2No final de setembro a Editora Primeira Página, de Cuiabá, lançou o livro “Maravilhas de Mato Grosso” que traz as belezas naturais, as manifestações culturais e o potencial produtivo do Estado.

O livro, que está sendo considerado histórico por condensar em um só volume todas as características de uma das mais belas e ricas regiões do Brasil e também por seu formato, foi destaque nos Programas Mais Você e Encontro, da Rede Globo de Televisão. Além de ter sido lançado em evento da Associação Brasileira de Agentes de Viagem (ABAV) em setembro, a publicação será mostrada no Salão de Turismo de Paris.

“Maravilhas de Mato Grosso” tem 200 páginas com qualidade gráfica impecável. Quando aberto mede 82 centímetros de largura por 62 centímetros de altura. “É o que chamamos formato A1”, explicada a jornalista Lauristela Guimarães, proprietária da Editora Primeira Página e organizadora do livro.

Para realizar o trabalho que reúne 30 municípios de Mato Grosso com potencial turístico ou que são destaques no setor produtivo, foram necessários 2 anos de trabalho. Campo Verde faz parte devido ao seu potencial econômico, sua organização urbana e suas belezas naturais.

As fotos, que mostram o que é Campo Verde, são do fotógrafo e jornalista Valmir Faria. “São imagens que retratam nossas riquezas, como o algodão e a soja, e também nossas belezas naturais, como os mirantes da região do Limeira, nossas cachoeiras, a “Ponte de Pedra” da Fazenda Água Fria, nossas Áreas de Lazer e a Praça João Paulo II”, conta o fotógrafo, que é supervisor de comunicação da Prefeitura do Município.

Para ele, é motivo de orgulho ter fotos de sua autoria publicadas no livro “Maravilhas de Mato Grosso”, já que a publicação traz trabalhos de fotógrafos como Mike Bueno, especialista quando o assunto é o Pantanal; José Medeiros, um dos melhores de Mato Grosso; Chico Ferreira, outro craque das lentes, e Banavita, que registra com maestria a cultura indígena do Estado.

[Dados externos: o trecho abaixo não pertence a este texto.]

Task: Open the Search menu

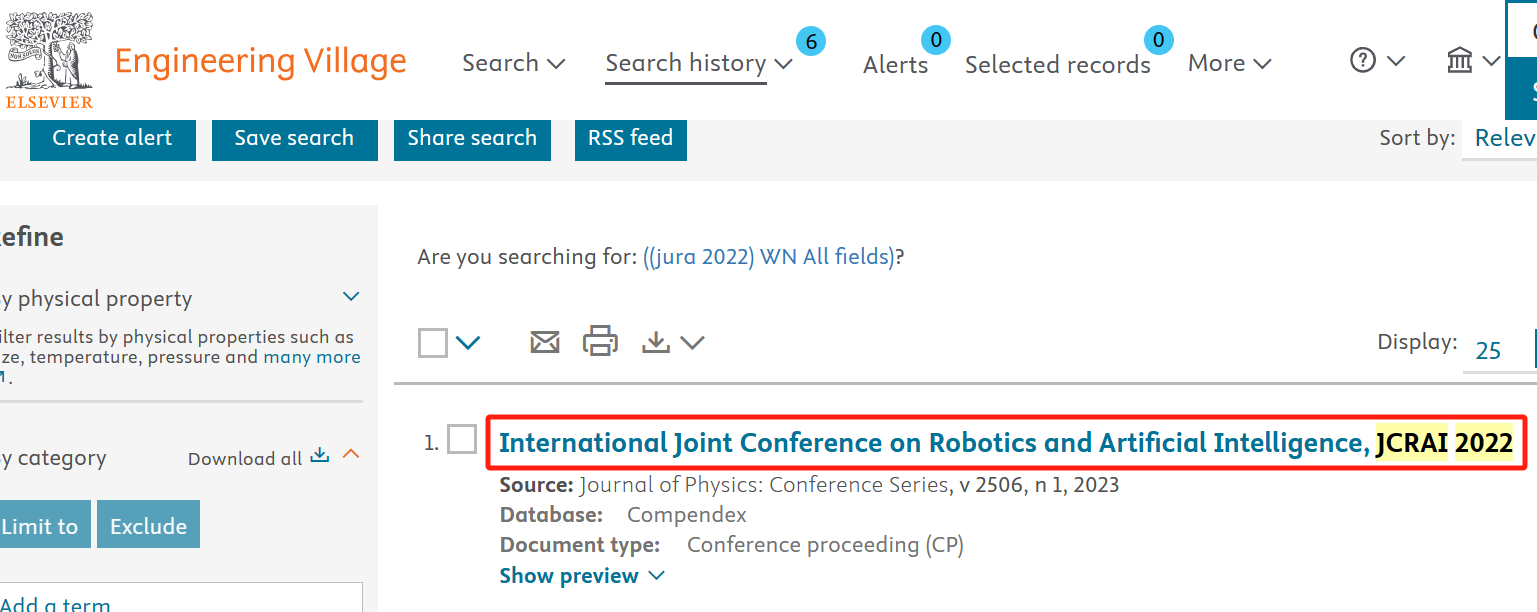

“Fiquei muito feliz ao ver minhas fotos publicadas no livro”, afirmou. “Para mim é o reconhecimento de um trabalho que venho desenvolvendo desde o ano 2000, quando me mudei para o Mato Grosso e passei a registrar Campo Verde em imagens e a escrever sobre ele. Fazer parte de um trabalho importante como este, e no qual estão os maiores nomes da fotografia do Estado, é orgulho para qualquer um”, completou.

Faria destaca que o ineditismo da obra não está apenas em seu formato. Esta também no aspecto ambientalista e social da obra. “O livro vem em uma moldura de madeira feita com sobras de palets e fabricada por reeducandos do sistema prisional do Estado”, explica.